[Drug Therapy for Shock-Resistant Ventricular Fibrillation: Comparison of Nifekalant and Amiodarone].

Early direct current (DC) shock is the most important therapy for ventricular fibrillation. Following the increased availability of automated external defibrillators (AED), the survival rate of cardiopulmonary arrest patients with ventricular fibrillation has improved. Although patients with shock-resistant ventricular fibrillation require additional antiarrhythmic drug therapy, the optimal protocol has not been established. Nifekalant is a pure potassium channel blocker with a pyrimidinedione structure. Nifekalant was approved in Japan for the treatment of life-threatening ventricular tachyarrhythmias in 1999, and is widely used as a class III antiarrhythmic intravenous drug. Intravenous amiodarone was approved in Japan in 2007, and exhibits various effects on ion channels, receptors, sympathetic activity, and thyroid function.

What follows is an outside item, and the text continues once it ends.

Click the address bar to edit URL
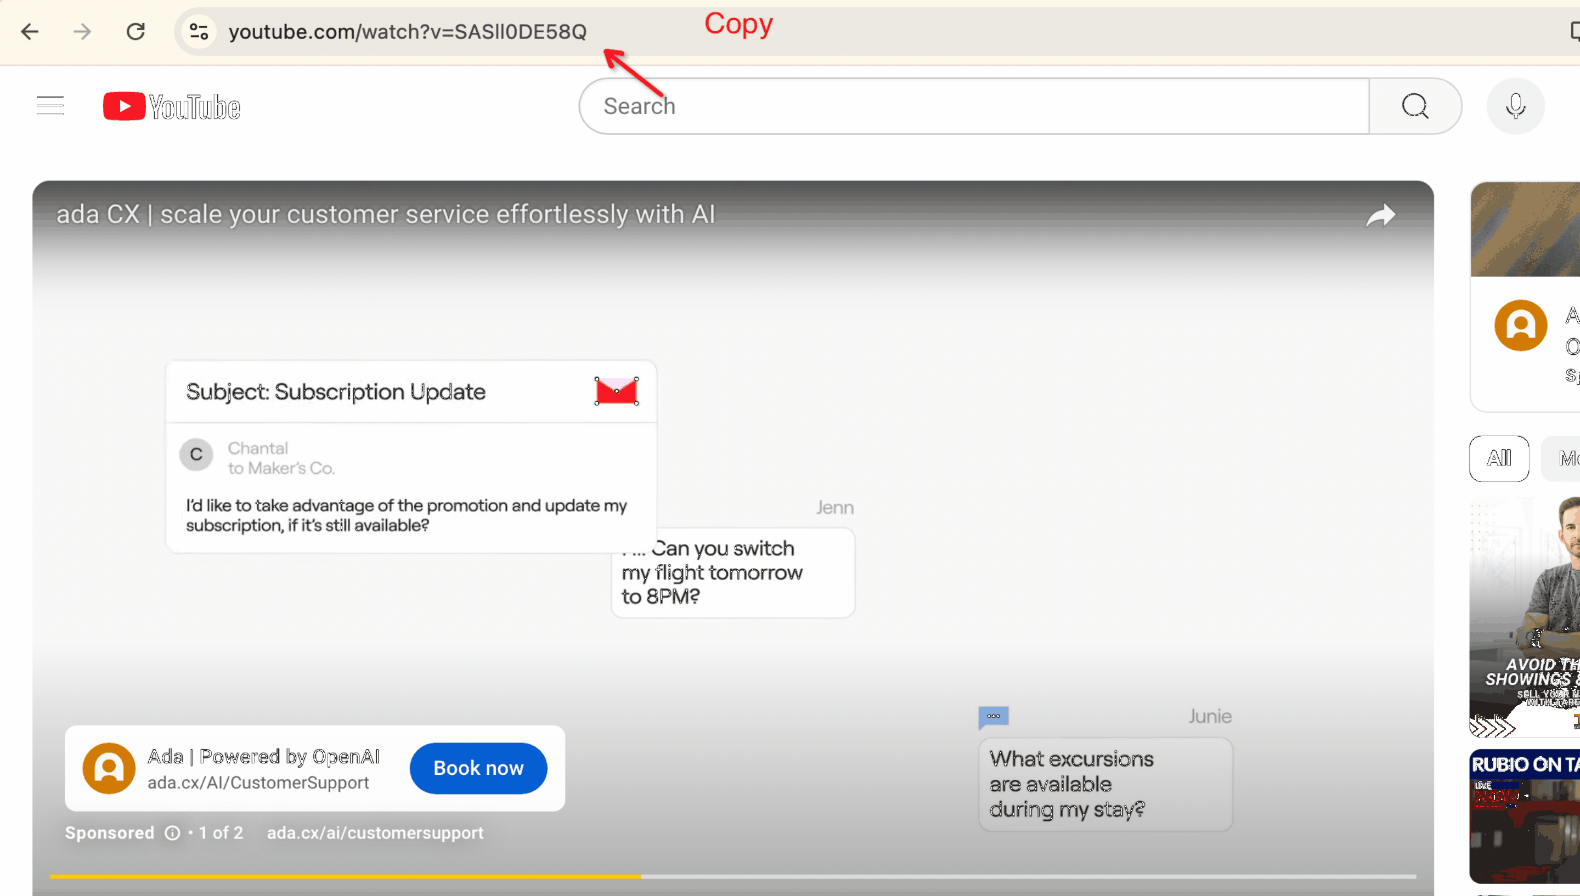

Nifekalant and amiodarone also exhibit many pharmacological and pharmacodynamic differences. As nifekalant has no negative inotropic effect and a rapid action and clearance with a short half-life, it has some advantages over amiodarone for use in cardiopulmonary resuscitation. Indeed, data from clinical and animal studies suggest that nifekalant is superior to amiodarone for resuscitation of cardiopulmonary arrest resulting from shock-resistant ventricular fibrillation. A 300-mg bolus intravenous injection of amiodarone is considered an overdose for resuscitation of shock-resistant ventricular fibrillation. Further clinical studies are required to evaluate the effects of nifekalant compared with amiodarone, and to determine the optimal dose of amiodaone, for resuscitation of shock-resistant ventricular fibrillation.